*** Begin section ***

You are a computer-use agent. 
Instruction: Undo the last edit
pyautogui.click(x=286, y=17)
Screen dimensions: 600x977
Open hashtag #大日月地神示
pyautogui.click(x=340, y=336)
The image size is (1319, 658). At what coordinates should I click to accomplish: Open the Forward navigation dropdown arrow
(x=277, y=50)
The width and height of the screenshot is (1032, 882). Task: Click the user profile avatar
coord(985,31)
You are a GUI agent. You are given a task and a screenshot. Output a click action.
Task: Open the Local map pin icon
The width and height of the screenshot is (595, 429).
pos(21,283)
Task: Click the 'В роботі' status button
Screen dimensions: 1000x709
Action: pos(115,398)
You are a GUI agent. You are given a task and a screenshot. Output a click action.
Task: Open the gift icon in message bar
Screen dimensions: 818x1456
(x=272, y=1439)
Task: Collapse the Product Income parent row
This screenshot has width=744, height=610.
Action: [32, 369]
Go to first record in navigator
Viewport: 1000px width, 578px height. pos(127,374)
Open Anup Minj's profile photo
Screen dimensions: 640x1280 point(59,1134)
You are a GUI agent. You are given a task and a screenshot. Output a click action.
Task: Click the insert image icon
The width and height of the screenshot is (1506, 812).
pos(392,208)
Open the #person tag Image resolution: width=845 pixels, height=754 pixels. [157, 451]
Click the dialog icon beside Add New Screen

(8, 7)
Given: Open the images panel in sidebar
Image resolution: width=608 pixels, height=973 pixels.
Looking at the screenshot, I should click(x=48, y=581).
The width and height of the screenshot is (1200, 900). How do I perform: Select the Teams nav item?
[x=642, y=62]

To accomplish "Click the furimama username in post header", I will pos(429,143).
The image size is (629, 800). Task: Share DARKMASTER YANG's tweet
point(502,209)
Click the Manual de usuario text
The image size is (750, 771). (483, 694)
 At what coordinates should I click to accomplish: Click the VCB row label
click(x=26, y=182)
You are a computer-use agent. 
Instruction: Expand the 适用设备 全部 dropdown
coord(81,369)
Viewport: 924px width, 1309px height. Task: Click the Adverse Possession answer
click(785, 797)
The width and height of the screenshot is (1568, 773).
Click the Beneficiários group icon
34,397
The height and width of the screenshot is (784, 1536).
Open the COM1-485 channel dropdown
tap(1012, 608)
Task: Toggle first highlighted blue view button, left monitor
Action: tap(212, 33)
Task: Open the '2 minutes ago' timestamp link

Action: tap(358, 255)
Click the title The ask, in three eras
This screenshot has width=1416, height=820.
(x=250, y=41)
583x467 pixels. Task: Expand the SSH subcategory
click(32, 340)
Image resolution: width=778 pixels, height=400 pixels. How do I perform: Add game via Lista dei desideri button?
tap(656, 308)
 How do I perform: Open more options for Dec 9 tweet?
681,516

*** End section ***

• Task directions
Copy out the whole listing above, leaving each line exactly as it stands.

• Task response
You are a computer-use agent. 
Instruction: Undo the last edit
pyautogui.click(x=286, y=17)
Screen dimensions: 600x977
Open hashtag #大日月地神示
pyautogui.click(x=340, y=336)
The image size is (1319, 658). At what coordinates should I click to accomplish: Open the Forward navigation dropdown arrow
(x=277, y=50)
The width and height of the screenshot is (1032, 882). Task: Click the user profile avatar
coord(985,31)
You are a GUI agent. You are given a task and a screenshot. Output a click action.
Task: Open the Local map pin icon
The width and height of the screenshot is (595, 429).
pos(21,283)
Task: Click the 'В роботі' status button
Screen dimensions: 1000x709
Action: pos(115,398)
You are a GUI agent. You are given a task and a screenshot. Output a click action.
Task: Open the gift icon in message bar
Screen dimensions: 818x1456
(x=272, y=1439)
Task: Collapse the Product Income parent row
This screenshot has width=744, height=610.
Action: [32, 369]
Go to first record in navigator
Viewport: 1000px width, 578px height. pos(127,374)
Open Anup Minj's profile photo
Screen dimensions: 640x1280 point(59,1134)
You are a GUI agent. You are given a task and a screenshot. Output a click action.
Task: Click the insert image icon
The width and height of the screenshot is (1506, 812).
pos(392,208)
Open the #person tag Image resolution: width=845 pixels, height=754 pixels. [157, 451]
Click the dialog icon beside Add New Screen

(8, 7)
Given: Open the images panel in sidebar
Image resolution: width=608 pixels, height=973 pixels.
Looking at the screenshot, I should click(x=48, y=581).
The width and height of the screenshot is (1200, 900). How do I perform: Select the Teams nav item?
[x=642, y=62]

To accomplish "Click the furimama username in post header", I will pos(429,143).
The image size is (629, 800). Task: Share DARKMASTER YANG's tweet
point(502,209)
Click the Manual de usuario text
The image size is (750, 771). (483, 694)
 At what coordinates should I click to accomplish: Click the VCB row label
click(x=26, y=182)
You are a computer-use agent. 
Instruction: Expand the 适用设备 全部 dropdown
coord(81,369)
Viewport: 924px width, 1309px height. Task: Click the Adverse Possession answer
click(785, 797)
The width and height of the screenshot is (1568, 773).
Click the Beneficiários group icon
34,397
The height and width of the screenshot is (784, 1536).
Open the COM1-485 channel dropdown
tap(1012, 608)
Task: Toggle first highlighted blue view button, left monitor
Action: tap(212, 33)
Task: Open the '2 minutes ago' timestamp link

Action: tap(358, 255)
Click the title The ask, in three eras
This screenshot has width=1416, height=820.
(x=250, y=41)
583x467 pixels. Task: Expand the SSH subcategory
click(32, 340)
Image resolution: width=778 pixels, height=400 pixels. How do I perform: Add game via Lista dei desideri button?
tap(656, 308)
 How do I perform: Open more options for Dec 9 tweet?
681,516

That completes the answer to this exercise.